We will be closed from 5pm Thursday 17 April 2025 until 10am Tuesday 22 April 2025. You can still submit your complaint via our online form but we will not respond until we reopen.

New Customer Service Standards

We have updated our Customer Service Standards and are looking for feedback from customers. Please fill out our survey here by 12 May 2025: https://forms.office.com/e/ZDpjibqe8r 

Decision Report 201904131

  • Case ref:
    201904131
  • Date:
    June 2020
  • Body:
    Lothian NHS Board - Acute Division
  • Sector:
    Health
  • Outcome:
    Not upheld, no recommendations
  • Subject:
    clinical treatment / diagnosis

Summary

Miss C attended the Royal Infirmary of Edinburgh A&E having cut her lower right leg.
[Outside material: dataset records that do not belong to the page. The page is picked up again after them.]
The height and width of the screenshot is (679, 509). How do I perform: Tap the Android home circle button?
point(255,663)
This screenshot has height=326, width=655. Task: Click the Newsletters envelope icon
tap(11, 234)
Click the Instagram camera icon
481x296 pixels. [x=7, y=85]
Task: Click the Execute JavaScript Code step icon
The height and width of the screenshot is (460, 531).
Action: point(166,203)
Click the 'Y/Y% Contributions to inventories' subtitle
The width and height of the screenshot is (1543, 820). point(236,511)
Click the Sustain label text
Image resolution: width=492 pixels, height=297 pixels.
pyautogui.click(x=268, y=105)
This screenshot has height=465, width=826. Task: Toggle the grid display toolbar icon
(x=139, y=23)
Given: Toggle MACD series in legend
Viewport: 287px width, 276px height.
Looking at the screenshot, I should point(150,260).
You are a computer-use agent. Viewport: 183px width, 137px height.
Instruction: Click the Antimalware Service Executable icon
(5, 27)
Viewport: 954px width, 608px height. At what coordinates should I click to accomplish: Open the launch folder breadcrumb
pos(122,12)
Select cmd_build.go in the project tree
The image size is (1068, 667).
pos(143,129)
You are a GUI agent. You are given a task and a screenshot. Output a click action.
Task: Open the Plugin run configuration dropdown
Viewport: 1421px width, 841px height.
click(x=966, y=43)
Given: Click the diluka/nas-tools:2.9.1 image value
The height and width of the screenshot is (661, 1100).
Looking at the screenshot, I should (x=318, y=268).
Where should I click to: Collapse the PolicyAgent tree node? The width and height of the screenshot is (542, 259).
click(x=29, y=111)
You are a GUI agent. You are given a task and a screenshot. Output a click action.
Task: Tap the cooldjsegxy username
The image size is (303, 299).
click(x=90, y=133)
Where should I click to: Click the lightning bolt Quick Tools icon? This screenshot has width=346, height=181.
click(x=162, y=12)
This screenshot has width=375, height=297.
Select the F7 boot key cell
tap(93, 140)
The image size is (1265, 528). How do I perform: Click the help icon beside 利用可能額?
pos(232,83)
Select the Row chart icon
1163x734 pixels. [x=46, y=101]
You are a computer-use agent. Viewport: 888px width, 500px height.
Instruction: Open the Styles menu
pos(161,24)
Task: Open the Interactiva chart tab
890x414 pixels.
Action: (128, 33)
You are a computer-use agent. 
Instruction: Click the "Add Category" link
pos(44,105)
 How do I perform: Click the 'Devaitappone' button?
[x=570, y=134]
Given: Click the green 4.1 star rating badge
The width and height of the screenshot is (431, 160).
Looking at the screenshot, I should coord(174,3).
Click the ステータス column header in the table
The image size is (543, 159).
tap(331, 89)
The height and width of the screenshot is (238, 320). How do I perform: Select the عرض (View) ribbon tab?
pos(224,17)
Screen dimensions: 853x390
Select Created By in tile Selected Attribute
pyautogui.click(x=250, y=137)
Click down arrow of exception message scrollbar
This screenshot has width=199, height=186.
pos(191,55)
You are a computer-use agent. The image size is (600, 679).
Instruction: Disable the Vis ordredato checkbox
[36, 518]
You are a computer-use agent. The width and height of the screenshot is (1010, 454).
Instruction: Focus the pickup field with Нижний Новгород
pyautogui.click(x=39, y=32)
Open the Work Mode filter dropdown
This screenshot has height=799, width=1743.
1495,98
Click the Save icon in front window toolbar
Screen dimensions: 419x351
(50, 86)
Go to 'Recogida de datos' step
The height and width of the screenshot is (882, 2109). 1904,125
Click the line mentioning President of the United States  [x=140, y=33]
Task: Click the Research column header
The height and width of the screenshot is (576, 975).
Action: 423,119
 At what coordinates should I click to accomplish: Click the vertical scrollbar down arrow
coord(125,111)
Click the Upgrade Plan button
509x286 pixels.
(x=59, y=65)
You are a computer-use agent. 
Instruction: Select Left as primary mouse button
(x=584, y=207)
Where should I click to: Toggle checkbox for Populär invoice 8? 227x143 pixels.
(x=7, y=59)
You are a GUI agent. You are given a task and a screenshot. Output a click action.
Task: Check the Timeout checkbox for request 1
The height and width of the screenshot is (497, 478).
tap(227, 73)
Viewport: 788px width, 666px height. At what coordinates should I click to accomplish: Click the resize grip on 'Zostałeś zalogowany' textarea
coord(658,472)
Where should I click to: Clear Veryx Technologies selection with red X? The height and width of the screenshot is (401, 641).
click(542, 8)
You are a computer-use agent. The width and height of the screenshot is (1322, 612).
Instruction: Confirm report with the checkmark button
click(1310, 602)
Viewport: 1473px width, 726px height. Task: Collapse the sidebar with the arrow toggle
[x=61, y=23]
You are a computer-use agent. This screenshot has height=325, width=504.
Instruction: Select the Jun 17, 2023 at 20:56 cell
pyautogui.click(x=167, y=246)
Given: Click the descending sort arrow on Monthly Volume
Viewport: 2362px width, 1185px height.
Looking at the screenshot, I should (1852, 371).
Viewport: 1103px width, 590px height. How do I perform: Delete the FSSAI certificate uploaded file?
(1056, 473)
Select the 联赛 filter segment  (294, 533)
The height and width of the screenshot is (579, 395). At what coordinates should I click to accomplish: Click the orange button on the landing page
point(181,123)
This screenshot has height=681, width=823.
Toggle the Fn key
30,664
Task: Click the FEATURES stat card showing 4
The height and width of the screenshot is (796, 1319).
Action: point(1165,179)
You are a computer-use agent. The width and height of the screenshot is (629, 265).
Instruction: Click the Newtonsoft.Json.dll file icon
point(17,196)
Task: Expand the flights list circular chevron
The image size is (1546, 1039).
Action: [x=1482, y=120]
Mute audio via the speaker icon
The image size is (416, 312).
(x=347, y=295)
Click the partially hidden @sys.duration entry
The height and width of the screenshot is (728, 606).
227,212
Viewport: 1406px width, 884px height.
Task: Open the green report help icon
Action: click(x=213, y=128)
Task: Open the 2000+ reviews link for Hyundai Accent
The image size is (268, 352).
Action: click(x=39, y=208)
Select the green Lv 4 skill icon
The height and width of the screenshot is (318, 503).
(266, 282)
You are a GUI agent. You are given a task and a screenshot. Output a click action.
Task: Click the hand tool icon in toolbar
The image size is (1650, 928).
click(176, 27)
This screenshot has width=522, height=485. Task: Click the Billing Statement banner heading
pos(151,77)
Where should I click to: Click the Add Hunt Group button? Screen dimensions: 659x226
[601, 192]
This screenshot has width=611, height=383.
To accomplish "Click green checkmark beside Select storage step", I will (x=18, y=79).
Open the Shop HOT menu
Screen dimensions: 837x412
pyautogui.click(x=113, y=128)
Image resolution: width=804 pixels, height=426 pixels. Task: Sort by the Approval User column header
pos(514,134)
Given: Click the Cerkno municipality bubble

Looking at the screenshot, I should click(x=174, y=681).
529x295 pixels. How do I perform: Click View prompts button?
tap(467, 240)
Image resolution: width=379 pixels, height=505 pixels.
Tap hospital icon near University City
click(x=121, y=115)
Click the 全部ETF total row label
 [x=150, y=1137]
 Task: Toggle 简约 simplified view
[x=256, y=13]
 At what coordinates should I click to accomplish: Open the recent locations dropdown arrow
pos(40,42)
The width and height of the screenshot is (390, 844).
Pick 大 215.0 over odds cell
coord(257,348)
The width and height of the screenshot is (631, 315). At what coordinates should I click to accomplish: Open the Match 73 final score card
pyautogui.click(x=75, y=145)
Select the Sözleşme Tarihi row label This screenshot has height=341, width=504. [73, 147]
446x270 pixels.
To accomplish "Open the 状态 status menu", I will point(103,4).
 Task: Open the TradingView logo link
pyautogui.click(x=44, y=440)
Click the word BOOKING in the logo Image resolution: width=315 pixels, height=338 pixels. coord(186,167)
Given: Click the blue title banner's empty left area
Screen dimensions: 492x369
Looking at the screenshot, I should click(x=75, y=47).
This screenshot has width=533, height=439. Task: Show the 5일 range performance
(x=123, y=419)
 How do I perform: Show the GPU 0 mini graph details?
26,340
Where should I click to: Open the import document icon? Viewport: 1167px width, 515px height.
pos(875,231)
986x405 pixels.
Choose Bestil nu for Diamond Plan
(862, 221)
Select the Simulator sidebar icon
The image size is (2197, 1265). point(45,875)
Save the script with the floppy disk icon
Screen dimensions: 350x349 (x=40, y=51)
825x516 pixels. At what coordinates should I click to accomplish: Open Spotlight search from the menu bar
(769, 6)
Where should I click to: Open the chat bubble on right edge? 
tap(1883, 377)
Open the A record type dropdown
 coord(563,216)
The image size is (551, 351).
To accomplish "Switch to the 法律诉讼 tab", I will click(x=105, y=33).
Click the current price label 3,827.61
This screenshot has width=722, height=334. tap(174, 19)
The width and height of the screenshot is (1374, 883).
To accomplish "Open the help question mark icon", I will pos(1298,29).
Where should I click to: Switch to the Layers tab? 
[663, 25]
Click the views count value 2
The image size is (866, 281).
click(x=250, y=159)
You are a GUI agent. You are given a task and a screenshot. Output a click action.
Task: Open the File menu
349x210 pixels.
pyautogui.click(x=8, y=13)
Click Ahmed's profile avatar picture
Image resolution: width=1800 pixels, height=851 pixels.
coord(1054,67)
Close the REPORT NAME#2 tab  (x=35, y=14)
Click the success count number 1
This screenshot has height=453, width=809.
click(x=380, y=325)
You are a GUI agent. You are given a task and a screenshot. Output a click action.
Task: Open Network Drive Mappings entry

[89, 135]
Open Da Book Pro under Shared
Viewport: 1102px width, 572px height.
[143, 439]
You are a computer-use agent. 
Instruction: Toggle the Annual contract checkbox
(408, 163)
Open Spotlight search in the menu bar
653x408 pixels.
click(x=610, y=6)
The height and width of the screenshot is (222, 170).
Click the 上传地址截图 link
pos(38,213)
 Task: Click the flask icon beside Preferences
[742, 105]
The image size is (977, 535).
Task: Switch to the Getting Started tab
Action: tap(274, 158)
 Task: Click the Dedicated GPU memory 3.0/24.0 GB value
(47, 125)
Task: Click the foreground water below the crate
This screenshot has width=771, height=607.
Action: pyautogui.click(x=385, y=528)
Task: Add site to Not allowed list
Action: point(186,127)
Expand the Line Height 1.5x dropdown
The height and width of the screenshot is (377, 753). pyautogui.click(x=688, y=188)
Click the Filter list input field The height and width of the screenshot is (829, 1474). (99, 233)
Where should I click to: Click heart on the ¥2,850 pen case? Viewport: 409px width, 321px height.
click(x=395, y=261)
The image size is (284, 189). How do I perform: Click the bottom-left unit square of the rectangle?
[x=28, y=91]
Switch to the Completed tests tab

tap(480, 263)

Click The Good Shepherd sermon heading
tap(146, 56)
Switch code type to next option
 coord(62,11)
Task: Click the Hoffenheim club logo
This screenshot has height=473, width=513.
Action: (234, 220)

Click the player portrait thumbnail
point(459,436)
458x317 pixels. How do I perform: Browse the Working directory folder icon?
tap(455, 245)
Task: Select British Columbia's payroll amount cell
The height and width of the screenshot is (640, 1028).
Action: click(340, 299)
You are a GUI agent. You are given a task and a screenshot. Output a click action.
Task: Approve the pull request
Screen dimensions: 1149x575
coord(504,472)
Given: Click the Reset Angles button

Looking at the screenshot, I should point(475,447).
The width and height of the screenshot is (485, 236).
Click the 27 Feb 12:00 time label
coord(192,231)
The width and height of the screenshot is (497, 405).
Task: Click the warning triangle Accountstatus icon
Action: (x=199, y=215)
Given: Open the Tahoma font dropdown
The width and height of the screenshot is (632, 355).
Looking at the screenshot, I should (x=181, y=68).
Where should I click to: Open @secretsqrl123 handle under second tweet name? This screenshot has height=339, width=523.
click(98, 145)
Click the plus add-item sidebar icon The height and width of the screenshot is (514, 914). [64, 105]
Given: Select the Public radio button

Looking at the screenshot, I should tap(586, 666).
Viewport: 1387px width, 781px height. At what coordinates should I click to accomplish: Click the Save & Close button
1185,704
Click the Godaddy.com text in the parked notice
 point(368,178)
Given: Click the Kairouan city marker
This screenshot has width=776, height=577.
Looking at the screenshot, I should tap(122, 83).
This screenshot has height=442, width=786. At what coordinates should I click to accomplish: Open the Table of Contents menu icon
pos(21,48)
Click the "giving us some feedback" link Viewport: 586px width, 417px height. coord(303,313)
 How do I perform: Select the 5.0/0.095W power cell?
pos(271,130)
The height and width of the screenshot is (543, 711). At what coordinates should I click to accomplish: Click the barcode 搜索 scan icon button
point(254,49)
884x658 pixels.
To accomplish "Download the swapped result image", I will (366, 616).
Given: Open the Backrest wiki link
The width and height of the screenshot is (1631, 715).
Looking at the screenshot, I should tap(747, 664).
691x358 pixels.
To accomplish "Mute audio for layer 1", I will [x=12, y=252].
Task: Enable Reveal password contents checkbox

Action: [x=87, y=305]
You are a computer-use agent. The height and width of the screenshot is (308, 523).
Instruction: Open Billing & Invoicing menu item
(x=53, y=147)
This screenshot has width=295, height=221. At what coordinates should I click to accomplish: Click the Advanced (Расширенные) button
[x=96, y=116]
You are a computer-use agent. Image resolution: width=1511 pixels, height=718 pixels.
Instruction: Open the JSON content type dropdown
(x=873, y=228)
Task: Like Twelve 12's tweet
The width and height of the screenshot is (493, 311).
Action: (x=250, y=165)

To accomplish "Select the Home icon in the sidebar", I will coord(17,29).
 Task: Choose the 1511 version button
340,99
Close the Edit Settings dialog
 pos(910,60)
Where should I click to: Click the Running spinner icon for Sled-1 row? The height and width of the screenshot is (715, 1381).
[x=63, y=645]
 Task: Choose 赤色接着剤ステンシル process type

The wound was treated with wound closure strips and a dry dressing. Miss C complained that it was not appropriate to treat her wound with strips and that they should have been sutured as she developed an infection and required further treatment. The board explained that wounds on the lower leg take longer to heal, are more prone to infection and it is unlikely suturing would have resulted in a different outcome.

We took independent advice from a medical adviser. We found that the use of wound closure strips can be as effective as sutures in cuts. There was no evidence to suggest that the treatment provided was unreasonable and it would not be possible to determine whether the wound would not have become infected if it had been stitched. Therefore, we did not uphold the complaint.